President Obama and former Vice President Cheney weren’t so much a study in contrast today as a portrait of harmony. Both men agree that the Bush administration’s anti-terrorist policies were largely correct. Cheney signaled his acceptance of this view by vigorously defending those policies. Obama signaled it by largely adopting those same policies and emitting a fog of words to cover up the fact. (See this defense of Obama for a run-down of all the continuities.)
Obama’s fellow Democrats are helping to save him from his ill-advised promise to close Guantanamo within a year — the Senate vote eliminating funding for the closure was 90-6. On the torture issue, Obama is trying to reclaim the moral high ground for America, and as long as he continues aggressively prosecuting the war, I largely wish him well. It will give him a means of staking out a genuine policy difference, it may gain us some goodwill abroad, and if a time comes when we once again have a Khalid Sheikh Mohammad in custody smirking that “soon you will know” about imminent terror attacks, I strongly suspect that somebody will find a technique and a justification for doing what needs to be done.
I caught snatches of Obama’s speech yesterday on the radio, and I remember thinking that if I closed my eyes, I could imagine these words coming out of Bush’s mouth:
In the midst of all these challenges, however, my single most important responsibility as President is to keep the American people safe. That is the first thing that I think about when I wake up in the morning. It is the last thing that I think about when I go to sleep at night.

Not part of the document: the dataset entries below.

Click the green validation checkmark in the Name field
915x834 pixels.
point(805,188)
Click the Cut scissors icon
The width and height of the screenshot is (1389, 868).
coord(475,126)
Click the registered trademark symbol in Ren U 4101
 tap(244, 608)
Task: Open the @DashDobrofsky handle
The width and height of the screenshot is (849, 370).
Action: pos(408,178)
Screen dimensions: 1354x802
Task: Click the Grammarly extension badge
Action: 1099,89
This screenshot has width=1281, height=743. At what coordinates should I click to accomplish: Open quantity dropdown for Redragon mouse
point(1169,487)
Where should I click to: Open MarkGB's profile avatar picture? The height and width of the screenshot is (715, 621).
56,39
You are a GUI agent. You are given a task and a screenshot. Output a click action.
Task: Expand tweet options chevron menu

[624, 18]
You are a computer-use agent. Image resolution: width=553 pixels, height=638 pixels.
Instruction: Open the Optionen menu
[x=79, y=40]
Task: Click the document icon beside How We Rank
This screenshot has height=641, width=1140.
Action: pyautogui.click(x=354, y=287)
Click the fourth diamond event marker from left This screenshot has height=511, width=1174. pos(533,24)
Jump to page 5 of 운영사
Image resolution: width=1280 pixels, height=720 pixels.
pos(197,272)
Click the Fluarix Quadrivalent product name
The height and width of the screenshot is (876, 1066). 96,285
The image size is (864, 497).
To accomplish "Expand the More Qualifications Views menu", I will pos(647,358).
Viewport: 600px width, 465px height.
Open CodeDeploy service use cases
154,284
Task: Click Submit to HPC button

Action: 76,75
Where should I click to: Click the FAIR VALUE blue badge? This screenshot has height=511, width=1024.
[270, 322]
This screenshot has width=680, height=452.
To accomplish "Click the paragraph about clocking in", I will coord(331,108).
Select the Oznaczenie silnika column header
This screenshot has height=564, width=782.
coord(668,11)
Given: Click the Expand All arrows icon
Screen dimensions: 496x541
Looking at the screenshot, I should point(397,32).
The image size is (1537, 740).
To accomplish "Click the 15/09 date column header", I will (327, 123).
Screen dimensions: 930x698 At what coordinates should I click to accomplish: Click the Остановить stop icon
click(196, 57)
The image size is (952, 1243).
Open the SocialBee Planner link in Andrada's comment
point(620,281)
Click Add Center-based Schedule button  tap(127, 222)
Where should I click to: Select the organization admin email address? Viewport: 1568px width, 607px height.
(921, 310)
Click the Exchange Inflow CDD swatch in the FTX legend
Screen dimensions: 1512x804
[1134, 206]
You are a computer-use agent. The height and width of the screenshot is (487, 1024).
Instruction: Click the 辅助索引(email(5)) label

This responsibility is only magnified in an era when an extremist ideology threatens our people, and technology gives a handful of terrorists the potential to do us great harm. We are less than eight years removed from the deadliest attack on American soil in our history. We know that al Qaeda is actively planning to attack us again. We know that this threat will be with us for a long time, and that we must use all elements of our power to defeat it.
Of course he quickly slipped back into campaign mode and blamed every problem on the Bush Administration. But that will get old quickly, even among his supporters. Meanwhile, look to his deeds, not just his words.